One day, you may ask yourself this obvious question:

Why did we divide gold into 24 shares? Why did we call this unit or proportion “carat/karat (shortened K)” back then? Where do 24K, 18K, 14K and 9K categories come from?

You can Google it, but unfortunately Google hasn’t clear answers to everything question.

A book : the story of an obsession from Peter Bernstein’s

Reading a passage from this book about touchstone technique, which is 2500 years old, we find a partial answer.

The Lydian goldsmiths and changers from the time of Croesus (region and people of the nowadays Tukey) had discovered that an abrasive black stone of jasper family have the property of left a trail after rubbing gold on it. These are still sometimes called “Lydian” up today. 

But they hadn’t the titration acids we are using today. So how did they manage to test gold? According to Peter L Bernstein’s book, to overcome this limit changers and goldsmiths of that age had produced 24 different tips of gold alloy. 

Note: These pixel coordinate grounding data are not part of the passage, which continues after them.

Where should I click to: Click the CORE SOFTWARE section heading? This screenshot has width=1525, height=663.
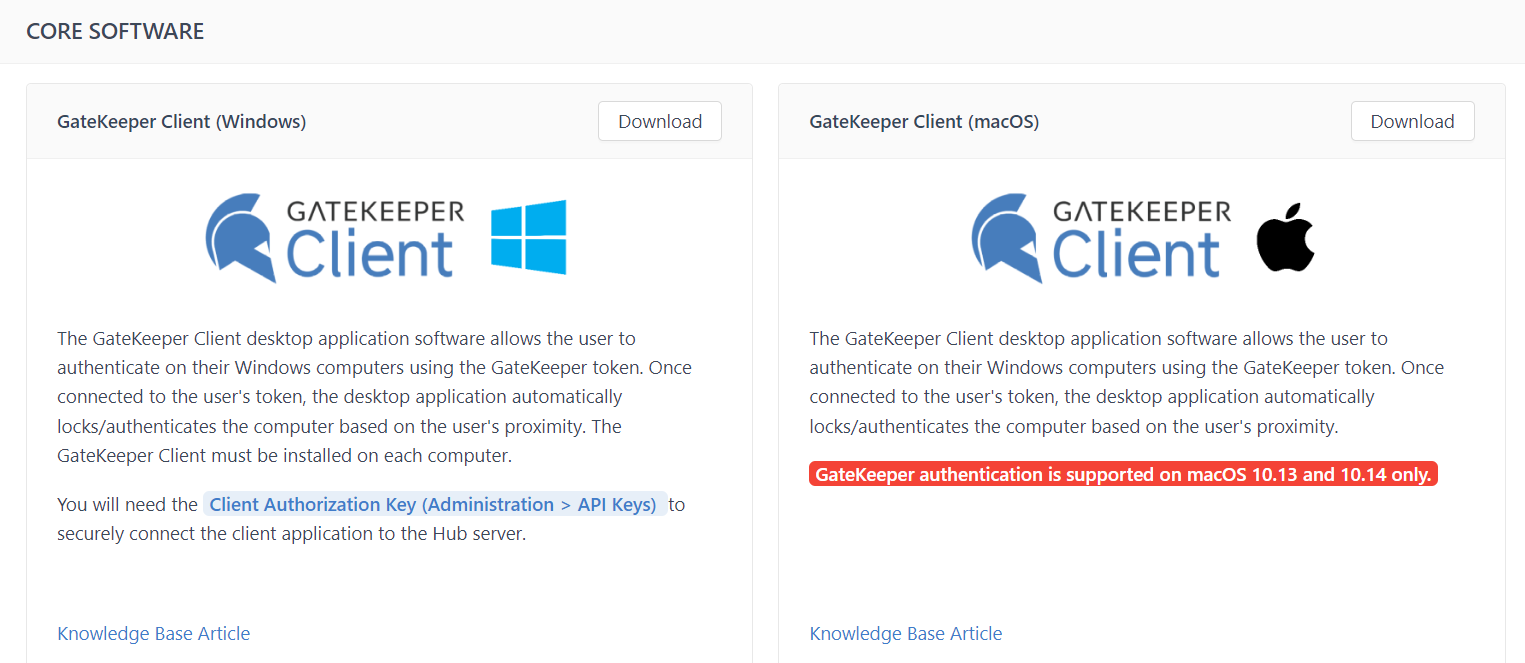pos(115,31)
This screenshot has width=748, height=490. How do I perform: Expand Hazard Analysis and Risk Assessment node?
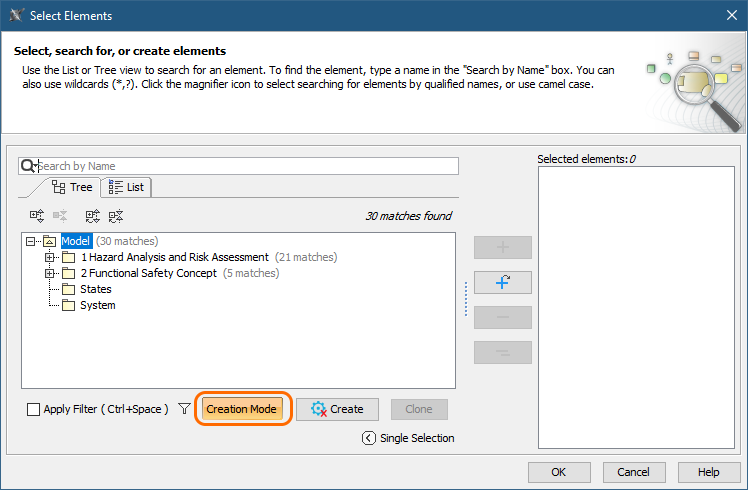[x=49, y=257]
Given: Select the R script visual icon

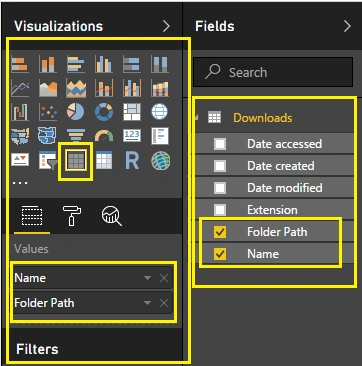Looking at the screenshot, I should click(x=132, y=160).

These needles were used to make traces on the touchstone for comparison with piece of gold they had to test. This is the most probable origin of the carats usage in gold. 24 carats are corresponding to indicator on gold purity. Thus, the gold proportion is 24 out of 24 in 24K gold, 18 out of 24 in 18K gold, and so on.

But why 24 shares ? Why not 50, 30 or 20 ?

According to a friend of mine in the Liège’s geological circle… this should be simply due to mathematical system Lydian were using, inspired from the Babylonian system. It was decimal like ours, it was sexagesimal. With a base of 60 in their numeral system, their tens are 6, they picked 24 as a multiple of 6.

The word “carat” (which is a unit of weight) comes from the seed of the carob tree that was used to weigh precious, and so they used it for proportion of gold too.